Dataset records:

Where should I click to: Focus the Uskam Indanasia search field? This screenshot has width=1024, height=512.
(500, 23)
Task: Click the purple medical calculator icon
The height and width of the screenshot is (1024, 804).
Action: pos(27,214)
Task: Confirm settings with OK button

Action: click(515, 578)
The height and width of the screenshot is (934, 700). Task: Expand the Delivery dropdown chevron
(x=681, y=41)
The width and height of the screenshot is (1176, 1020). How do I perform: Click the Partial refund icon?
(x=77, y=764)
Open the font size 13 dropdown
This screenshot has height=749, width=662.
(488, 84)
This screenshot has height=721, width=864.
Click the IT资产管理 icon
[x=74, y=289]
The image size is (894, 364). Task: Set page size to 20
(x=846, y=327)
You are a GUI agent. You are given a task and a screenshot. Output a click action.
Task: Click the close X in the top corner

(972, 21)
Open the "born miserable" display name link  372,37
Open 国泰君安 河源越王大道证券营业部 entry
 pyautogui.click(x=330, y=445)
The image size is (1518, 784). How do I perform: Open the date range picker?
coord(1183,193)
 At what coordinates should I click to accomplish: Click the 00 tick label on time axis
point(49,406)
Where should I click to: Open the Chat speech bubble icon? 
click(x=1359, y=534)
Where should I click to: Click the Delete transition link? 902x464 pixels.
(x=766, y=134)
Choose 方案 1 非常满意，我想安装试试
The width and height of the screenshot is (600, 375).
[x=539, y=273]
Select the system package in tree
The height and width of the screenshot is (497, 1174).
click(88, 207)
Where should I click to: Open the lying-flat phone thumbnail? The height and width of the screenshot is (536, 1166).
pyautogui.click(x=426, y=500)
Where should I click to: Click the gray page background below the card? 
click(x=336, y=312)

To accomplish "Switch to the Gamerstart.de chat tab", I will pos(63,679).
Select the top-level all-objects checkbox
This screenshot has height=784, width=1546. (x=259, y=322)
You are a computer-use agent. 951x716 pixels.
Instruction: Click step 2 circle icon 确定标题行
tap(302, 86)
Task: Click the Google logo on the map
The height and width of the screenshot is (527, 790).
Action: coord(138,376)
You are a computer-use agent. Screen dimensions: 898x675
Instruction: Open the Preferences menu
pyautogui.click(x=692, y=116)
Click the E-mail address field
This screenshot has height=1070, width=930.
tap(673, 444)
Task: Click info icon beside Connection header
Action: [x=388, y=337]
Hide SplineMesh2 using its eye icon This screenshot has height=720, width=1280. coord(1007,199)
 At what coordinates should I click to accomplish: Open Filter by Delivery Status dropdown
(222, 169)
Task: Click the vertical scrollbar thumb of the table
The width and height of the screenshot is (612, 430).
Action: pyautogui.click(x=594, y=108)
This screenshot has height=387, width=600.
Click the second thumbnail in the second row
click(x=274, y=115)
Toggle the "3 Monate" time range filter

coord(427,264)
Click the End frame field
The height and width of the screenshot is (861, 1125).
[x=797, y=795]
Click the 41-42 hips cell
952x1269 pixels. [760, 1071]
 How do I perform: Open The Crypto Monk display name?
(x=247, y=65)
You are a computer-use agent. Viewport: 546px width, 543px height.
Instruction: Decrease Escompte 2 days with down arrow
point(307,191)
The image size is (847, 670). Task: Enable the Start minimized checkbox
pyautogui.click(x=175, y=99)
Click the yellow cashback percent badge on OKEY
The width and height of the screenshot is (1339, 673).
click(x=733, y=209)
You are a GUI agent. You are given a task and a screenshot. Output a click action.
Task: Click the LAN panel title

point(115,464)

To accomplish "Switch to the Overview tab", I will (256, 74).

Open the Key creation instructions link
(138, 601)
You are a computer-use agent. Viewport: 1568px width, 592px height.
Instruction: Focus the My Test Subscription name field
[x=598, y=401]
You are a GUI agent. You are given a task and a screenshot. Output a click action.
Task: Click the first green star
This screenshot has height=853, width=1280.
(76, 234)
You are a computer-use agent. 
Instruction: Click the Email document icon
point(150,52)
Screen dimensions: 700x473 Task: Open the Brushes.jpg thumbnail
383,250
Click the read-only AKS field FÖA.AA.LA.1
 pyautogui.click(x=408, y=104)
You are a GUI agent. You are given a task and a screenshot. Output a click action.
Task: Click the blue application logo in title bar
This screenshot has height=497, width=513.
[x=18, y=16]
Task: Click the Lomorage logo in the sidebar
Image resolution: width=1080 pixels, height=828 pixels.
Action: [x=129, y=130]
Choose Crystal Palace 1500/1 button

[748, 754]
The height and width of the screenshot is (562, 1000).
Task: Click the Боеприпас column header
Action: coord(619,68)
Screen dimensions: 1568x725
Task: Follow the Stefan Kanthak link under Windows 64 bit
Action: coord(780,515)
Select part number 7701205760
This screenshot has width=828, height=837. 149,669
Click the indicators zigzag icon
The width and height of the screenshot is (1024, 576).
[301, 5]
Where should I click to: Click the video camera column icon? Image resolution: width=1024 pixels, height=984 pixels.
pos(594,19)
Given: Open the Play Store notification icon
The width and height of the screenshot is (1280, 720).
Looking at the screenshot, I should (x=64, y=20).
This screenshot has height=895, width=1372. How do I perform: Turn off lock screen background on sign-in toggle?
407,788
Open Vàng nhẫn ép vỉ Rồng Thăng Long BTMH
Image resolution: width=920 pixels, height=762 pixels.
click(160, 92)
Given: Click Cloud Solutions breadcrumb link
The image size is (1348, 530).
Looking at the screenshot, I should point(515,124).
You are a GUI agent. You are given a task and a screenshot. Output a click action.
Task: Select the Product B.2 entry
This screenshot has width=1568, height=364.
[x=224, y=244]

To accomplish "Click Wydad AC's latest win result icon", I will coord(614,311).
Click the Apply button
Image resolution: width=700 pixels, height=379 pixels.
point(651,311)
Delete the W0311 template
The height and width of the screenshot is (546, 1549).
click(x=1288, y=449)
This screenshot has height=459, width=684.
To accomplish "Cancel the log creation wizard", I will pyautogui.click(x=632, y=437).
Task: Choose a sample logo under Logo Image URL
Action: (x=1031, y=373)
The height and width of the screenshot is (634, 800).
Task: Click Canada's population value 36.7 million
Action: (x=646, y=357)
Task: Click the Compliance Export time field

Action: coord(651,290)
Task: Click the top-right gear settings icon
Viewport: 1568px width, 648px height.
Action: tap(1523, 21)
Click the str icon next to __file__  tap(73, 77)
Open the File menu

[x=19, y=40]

Task prompt: The reply should hold only the lines of the listing above starting at the line containing "This screenshot has height=1070, width=930." and ending at the line containing "Task: Click the vertical", exactly as written.

Answer below:
This screenshot has height=1070, width=930.
tap(673, 444)
Task: Click info icon beside Connection header
Action: [x=388, y=337]
Hide SplineMesh2 using its eye icon This screenshot has height=720, width=1280. coord(1007,199)
 At what coordinates should I click to accomplish: Open Filter by Delivery Status dropdown
(222, 169)
Task: Click the vertical scrollbar thumb of the table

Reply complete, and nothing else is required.